# supercharged sr20 engines



## viprdude (Jun 27, 2003)

ive searched, dont flame me please. i cant find anything on this forum or sr20forum about supercharging this motor. anyone with any information or links leading to supercharged sr20 motors, i would greatly appreciate, i just want supercharged information only please, not turbo, and i dont want to have peoplem list the pros and cons of each, just information on superchagers becuase of the searches i ran, i have seen allllllll the pros and cons, so now im just looking for information on supercharged sr20 motors. thank you very much for time and feedback.


----------



## Chuck (Nov 19, 2003)

goodluck.. no one has ever wasted there money or time supercharging the sr20.. plain and simple.. and no, there is/are No kits for the sr20.. and hopefully there never will be.


----------



## Harris (Nov 11, 2002)

Uh-oh! You asked a very forbidden question. May the Lord have mercy on your soul...


----------



## viprdude (Jun 27, 2003)

meh, im just trying to find out things that i can. tons about turbos and ve engines, but nothing about supercharged engines. i tried to write as much as i could so this wouldnt turn into a flame thread, just information in a nice and mannerly way...trying.


----------



## dry (Oct 21, 2002)

to answer your question, there are no supercharger kits for SR20's and it would be costly to fabricate something yourself, if you have the knowledge to do so. I dont think its such a good idea...


----------



## viprdude (Jun 27, 2003)

im not trying to make one from stratch, trying to see who has done that or who knows anything about a sr20 supercharged engine with links to it.


----------



## Harris (Nov 11, 2002)

My buddy asked this question before. He came to the same conclusion as everyone else did, i.e. its not worth it.

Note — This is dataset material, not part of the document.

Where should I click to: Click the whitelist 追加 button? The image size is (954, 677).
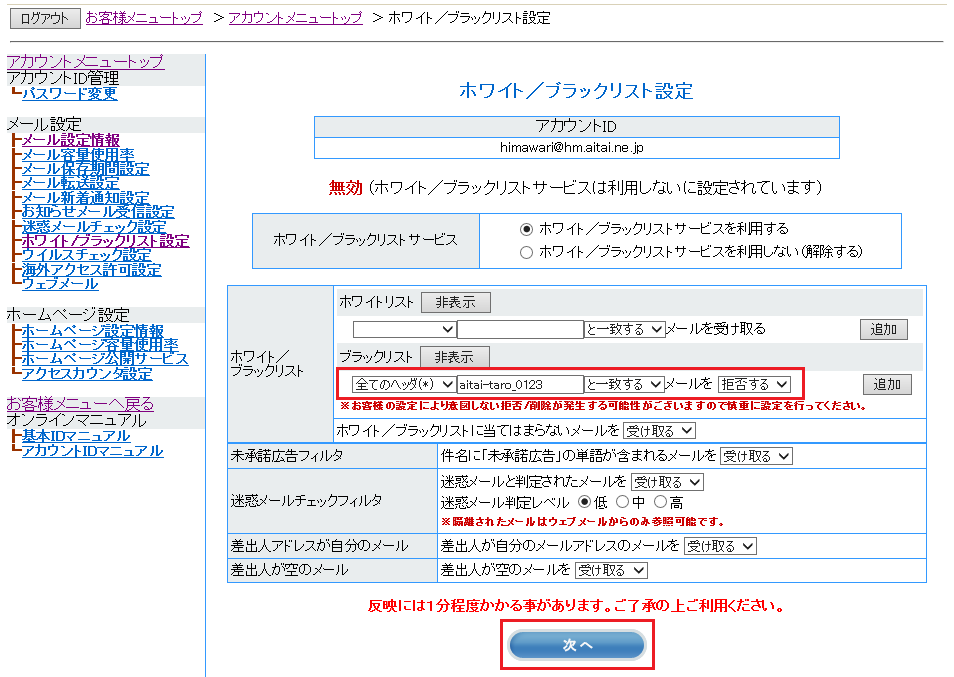884,329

http://www.nissanforums.com/showthread.php?t=37745


And oh, moving...


----------



## wes (Apr 30, 2002)

viprdude said:


> im not trying to make one from stratch, trying to see who has done that or who knows anything about a sr20 supercharged engine with links to it.

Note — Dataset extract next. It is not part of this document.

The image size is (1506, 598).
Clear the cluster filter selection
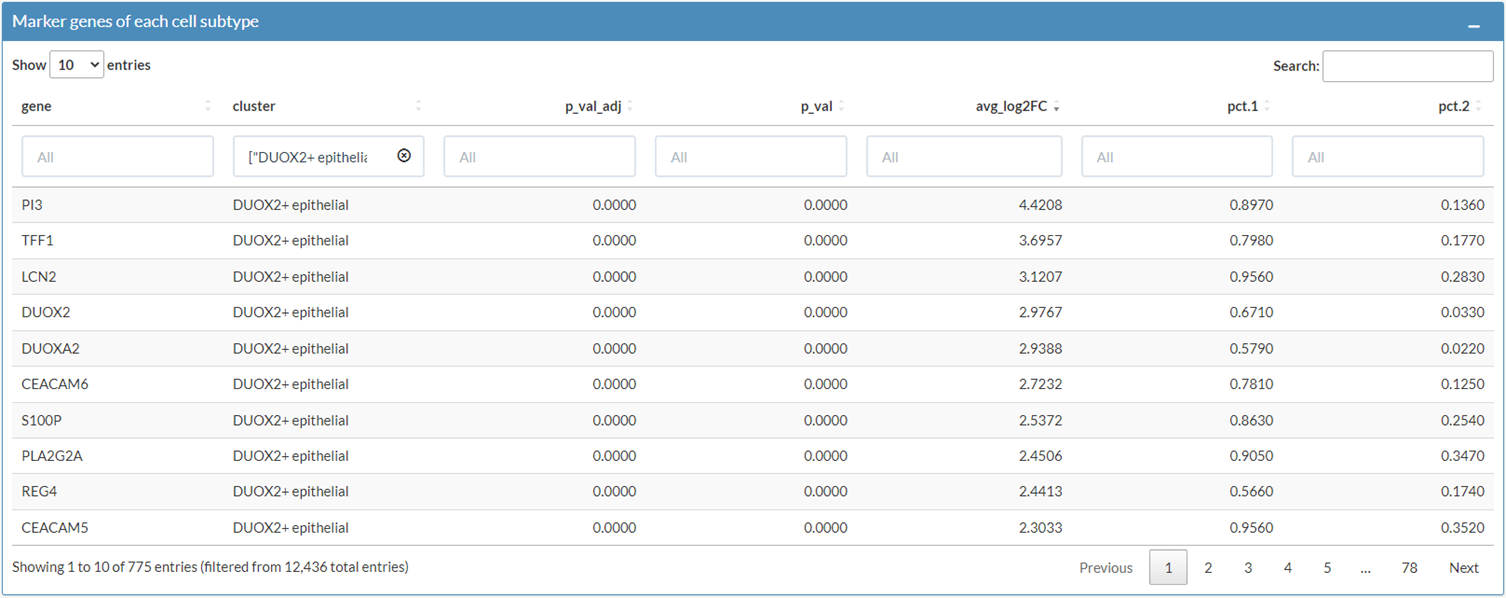pos(404,156)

As stated by the previous flamers, it is just too easy to turbo the SR20 for a fraction of what a custom SC would cost. Not to mention the greater power potential and other benefits of a turbo.


----------



## spdracerUT (Jun 11, 2002)

if you WERE to supercharge the SR, i'd probably start out with the Vortech kit for the civic SI and make adaptors to mount it up. But that kit with the intercooler lists for roughly $4800 and only boost 6psi max. For that much money, you could build a 400whp turbo setup. Something to consider. Oh, a t25 will hit that same 6psi by 2.5k rpm while the blower won't get to it until redline.


----------



## James (Apr 29, 2002)

AND... (to throw in my .02)... to turn up the boost on a turbo is A LOT easier than a supercharger.


----------



## BUCKY (Jan 7, 2009)

viprdude said:


> ive searched, dont flame me please. i cant find anything on this forum or sr20forum about supercharging this motor. anyone with any information or links leading to supercharged sr20 motors, i would greatly appreciate, i just want supercharged information only please, not turbo, and i dont want to have peoplem list the pros and cons of each, just information on superchagers becuase of the searches i ran, i have seen allllllll the pros and cons, so now im just looking for information on supercharged sr20 motors. thank you very much for time and feedback.


*
I've looked into the same thing. the closet thing i found was the twin-charge kit for the SR20 from Power Enterprise and from BEE-R*


----------



## kaotekXe (Nov 14, 2002)

heres a for sale thread for a s/c "kit".. it needs to get tuned from what i read.
G20.net - Forums

and here is the thread of the build
http://www.sr20forum.com/turbo/136304-project-sentra-sr20des-yes-thats-right-supercharged.html


----------



## chimmike (Oct 17, 2002)

why would you supercharge it instead of turbo? just to be different? there are no benefits over turbo on the sr20.........aside from the fact that there are essentially OEM turbo kits for the SR20 that you can bolt right on. 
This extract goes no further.